My reactiveness, hypersensitivity, hypervigilance, heaviness, and depression continued. My parasympathetic nervous system was on high alert. Alarm bells were sounding all the time. I was in fight or flight with everything. (Except for caring for my child.) I was experiencing post-traumatic stress from my previous relationship and postpartum depression. The culmination of all the unprocessed trauma had begin to boil over and I was in a dark night of the soul.
I could see and feel that this was out of control. Bless his soul, but my partner was not prepared or equipped to support me. I was not even aware of the extent of the abuse I had suffered in my previous relationship or how it was impacting my entire sense of self, my way of relating to others and myself. (I continue to learn, explore, and heal this today) I felt discarded, unimportant, invalidated, and so alone. Our relationship suffered immensely. I knew something had to shift. And somewhere deep inside, I knew that it was only Me that could make the shift.
The shift begins
I found myself drawn to Magda Gerber’s Educaring approach and this respectful intuitive approach to caregiving and parenting during my pregnancy. So one day a voice in me got me to go to the RIE (Resources for Infant Educarers) website, and that led me to registering for their Foundations course. Within the same 10 minutes, the voice also told me to look up Doula. I registered for Doula training. I felt ignited. For the first time in my life, I was following my voice and doing something that felt aligned with my soul’s purpose.
Since then, I began to explore my intuition, I began to unveil my authenticity, develop my self-esteem, heal my heart and my soul, and reclaim my power. The RIE Foundations course is a course to explore, practice and embody an approach to developing authentic relationships with infants and fostering their authentic, confident, and conscious social-emotional development. For me, it also introduced me to my own authenticity. It enabled me to start shedding years of people-pleasing ways, fawning, living the way society tells me to, feeling unsafe with my emotions, and not feeling my worth. I started to read books that aligned with my experience and I finally felt validated, seen, heard, and understood. I found ways to begin to understand my trauma, my postpartum experience, and my relationships. I also delved into spirituality and have found a connection with the Divine Universe and continue to evolve spiritually and emotionally, releasing subconscious beliefs and thought patterns, uncovering my shadows, and aligning with my innate worth and soul’s calling. All of this is an ongoing practice that I aim to embrace every day.

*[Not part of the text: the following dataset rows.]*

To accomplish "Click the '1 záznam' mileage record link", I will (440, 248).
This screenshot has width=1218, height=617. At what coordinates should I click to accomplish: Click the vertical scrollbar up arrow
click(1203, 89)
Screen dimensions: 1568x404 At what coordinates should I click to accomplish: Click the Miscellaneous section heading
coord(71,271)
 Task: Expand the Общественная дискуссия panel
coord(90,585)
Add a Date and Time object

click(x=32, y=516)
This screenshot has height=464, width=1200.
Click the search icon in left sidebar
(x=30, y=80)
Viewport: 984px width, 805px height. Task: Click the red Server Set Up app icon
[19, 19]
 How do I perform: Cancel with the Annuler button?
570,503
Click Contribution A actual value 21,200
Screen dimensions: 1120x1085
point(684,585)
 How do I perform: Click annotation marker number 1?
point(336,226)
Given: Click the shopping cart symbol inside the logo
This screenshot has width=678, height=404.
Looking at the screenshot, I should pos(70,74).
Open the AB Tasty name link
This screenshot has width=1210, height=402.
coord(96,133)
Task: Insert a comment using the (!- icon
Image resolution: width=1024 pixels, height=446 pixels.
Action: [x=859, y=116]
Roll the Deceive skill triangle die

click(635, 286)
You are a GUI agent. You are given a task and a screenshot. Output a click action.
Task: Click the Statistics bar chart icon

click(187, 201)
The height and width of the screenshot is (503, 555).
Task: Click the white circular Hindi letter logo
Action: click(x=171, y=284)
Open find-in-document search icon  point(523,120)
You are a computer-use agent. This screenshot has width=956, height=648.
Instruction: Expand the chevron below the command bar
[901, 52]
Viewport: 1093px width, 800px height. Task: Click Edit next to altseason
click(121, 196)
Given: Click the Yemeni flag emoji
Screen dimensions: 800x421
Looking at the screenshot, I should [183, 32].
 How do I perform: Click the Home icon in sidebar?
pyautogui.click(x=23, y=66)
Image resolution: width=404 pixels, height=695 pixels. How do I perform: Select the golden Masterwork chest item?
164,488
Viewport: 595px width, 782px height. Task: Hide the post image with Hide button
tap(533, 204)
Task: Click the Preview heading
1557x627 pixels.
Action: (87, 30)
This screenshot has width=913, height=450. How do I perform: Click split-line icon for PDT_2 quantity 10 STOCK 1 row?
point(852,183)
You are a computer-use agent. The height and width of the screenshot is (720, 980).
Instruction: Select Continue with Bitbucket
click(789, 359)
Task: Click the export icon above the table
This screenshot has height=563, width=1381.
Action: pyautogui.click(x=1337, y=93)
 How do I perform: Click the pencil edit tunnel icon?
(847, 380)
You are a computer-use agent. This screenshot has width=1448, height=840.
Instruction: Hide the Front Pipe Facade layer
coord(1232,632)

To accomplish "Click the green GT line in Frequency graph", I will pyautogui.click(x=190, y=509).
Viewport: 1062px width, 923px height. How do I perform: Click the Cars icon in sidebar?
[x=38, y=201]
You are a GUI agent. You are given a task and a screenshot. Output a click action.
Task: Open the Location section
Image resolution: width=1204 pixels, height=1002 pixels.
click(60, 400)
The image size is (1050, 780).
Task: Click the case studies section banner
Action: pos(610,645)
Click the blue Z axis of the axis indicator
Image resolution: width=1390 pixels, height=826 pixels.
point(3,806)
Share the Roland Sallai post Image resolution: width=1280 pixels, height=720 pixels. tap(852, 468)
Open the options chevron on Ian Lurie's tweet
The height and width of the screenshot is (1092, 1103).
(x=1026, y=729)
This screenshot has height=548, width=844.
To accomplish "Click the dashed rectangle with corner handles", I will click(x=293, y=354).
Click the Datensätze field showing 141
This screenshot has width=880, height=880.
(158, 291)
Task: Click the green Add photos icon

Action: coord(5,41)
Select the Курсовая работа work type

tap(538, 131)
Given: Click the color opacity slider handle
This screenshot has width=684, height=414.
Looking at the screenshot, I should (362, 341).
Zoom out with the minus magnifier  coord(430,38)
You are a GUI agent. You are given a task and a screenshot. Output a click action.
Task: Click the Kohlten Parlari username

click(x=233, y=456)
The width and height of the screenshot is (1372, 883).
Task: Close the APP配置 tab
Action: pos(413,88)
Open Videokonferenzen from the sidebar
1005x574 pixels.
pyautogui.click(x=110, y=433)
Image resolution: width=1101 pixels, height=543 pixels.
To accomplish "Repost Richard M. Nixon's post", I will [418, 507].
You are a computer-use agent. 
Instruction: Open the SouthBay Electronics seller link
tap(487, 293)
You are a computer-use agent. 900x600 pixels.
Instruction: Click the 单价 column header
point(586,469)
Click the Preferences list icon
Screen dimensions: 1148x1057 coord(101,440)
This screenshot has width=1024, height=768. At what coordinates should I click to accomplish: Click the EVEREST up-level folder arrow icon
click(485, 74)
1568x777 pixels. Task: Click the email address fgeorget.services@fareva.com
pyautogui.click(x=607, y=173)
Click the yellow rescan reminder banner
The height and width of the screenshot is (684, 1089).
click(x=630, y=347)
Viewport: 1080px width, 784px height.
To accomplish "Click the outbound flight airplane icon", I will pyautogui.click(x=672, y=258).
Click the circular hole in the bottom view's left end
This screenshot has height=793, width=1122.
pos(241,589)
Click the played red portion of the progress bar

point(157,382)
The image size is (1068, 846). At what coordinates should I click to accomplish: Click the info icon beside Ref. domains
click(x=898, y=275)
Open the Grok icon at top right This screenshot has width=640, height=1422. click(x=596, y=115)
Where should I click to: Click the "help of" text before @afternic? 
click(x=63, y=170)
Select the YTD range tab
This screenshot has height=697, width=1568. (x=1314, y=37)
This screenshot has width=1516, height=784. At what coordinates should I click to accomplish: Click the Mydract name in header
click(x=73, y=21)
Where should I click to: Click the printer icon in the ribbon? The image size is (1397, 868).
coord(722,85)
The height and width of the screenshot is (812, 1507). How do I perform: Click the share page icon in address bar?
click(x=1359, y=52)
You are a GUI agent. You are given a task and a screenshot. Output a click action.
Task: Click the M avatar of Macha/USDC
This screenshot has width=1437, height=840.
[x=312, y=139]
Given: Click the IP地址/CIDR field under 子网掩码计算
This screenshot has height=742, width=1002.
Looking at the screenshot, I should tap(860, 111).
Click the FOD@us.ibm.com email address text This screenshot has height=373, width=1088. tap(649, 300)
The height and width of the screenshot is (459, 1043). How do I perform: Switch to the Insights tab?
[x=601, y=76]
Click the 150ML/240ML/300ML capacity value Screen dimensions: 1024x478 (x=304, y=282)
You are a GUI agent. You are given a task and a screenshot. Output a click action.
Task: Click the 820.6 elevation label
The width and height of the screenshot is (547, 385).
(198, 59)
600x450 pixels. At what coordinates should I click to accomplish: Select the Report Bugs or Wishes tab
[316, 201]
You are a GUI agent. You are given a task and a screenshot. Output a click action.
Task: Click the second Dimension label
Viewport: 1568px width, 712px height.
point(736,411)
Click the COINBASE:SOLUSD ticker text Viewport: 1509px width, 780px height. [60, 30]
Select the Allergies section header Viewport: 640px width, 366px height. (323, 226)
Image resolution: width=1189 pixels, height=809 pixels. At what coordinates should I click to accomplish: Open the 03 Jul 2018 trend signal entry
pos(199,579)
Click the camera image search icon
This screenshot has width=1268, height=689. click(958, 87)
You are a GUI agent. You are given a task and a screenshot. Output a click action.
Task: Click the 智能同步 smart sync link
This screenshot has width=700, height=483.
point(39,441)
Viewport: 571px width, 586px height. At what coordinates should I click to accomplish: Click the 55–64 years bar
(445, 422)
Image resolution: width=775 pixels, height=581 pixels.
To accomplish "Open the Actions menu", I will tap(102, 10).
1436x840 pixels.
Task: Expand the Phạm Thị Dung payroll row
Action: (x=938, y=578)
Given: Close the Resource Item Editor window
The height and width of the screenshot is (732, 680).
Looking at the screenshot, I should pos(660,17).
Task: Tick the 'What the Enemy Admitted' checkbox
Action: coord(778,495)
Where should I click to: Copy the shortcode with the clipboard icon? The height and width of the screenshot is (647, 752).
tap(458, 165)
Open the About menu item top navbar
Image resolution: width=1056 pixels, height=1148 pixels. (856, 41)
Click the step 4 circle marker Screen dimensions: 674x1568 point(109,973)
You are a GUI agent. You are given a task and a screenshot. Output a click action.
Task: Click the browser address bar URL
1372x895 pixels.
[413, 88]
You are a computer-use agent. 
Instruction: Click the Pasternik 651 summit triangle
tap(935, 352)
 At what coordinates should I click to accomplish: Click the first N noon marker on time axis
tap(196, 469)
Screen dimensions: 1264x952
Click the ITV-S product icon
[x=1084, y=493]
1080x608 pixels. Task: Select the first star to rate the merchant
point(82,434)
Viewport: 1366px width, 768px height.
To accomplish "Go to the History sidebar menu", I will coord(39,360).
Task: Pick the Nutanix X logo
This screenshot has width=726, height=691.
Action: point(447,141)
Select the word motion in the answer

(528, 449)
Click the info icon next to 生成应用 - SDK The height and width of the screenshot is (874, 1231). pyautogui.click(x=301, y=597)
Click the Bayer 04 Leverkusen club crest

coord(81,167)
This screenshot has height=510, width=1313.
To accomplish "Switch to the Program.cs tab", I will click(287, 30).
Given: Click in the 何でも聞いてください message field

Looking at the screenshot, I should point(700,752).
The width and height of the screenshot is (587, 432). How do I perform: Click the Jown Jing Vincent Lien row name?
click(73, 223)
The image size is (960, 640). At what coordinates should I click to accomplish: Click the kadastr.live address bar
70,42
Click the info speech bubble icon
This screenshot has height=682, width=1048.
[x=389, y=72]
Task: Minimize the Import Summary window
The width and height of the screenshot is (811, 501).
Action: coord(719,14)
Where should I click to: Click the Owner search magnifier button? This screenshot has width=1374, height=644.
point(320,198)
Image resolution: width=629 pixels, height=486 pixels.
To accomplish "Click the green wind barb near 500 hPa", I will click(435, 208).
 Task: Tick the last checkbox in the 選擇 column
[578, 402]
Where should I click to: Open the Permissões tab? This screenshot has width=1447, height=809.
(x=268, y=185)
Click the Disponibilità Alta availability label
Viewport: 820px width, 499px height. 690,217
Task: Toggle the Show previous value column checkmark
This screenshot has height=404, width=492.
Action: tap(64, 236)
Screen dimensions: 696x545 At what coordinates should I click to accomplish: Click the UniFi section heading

i am that: Healing and forever practicing
Today I begin to express myself. I begin to unleash my voice. I have been separated from my child’s other parent for almost a year, which has been another experience in grieving and finding myself and my self-worth (another blog post to come most likely). I have nearly completed the certification requirements to be a certified Labour & Birth and Postpartum Doula which has fueled the flame for my passion of spreading love, knowledge, and empowerment to new and expecting parents. I have completed a year-long Yoga Teacher Training journey which facilitated a deep and beautiful journey of self-discovery. I have a trusting, authentic relationship with my son who is a beautiful, genuine, conscious, evolving soul that I have the privilege to experience this physical life with. I have the honour of giving care to four other curious and loving young humans, providing a respectful, nurturing environment for their souls to flourish and for them to explore and develop relationships. And I am starting to support parents providing prenatal education and yoga classes, pelvic floor and core workshops, intuitive parenting guidance, birth support, and postpartum support.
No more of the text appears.